DATASET EXCERPTS:

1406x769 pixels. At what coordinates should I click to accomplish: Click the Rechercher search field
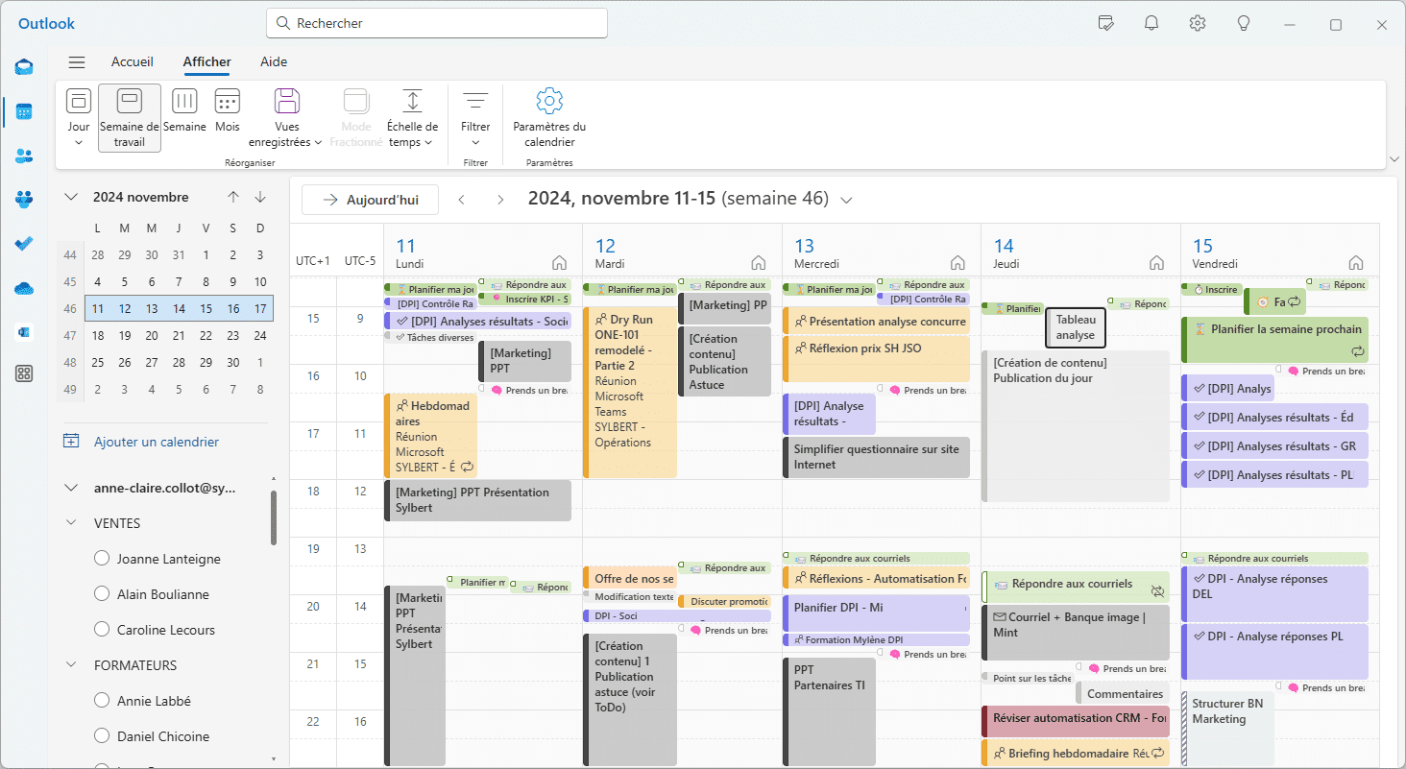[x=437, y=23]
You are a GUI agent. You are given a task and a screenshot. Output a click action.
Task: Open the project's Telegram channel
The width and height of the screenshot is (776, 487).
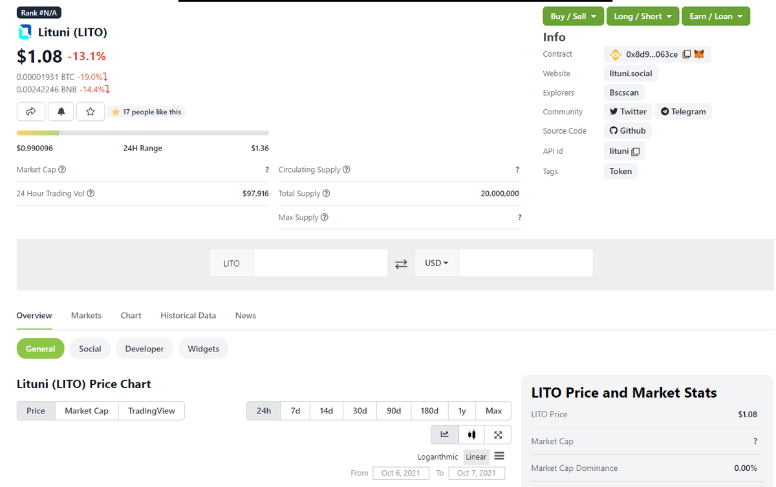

EXERCISE:
In the material above, which lines contain "screenshot"? Copy each of them.

EXPECTED ANSWER:
You are a GUI agent. You are given a task and a screenshot. Output a click action.
The width and height of the screenshot is (776, 487).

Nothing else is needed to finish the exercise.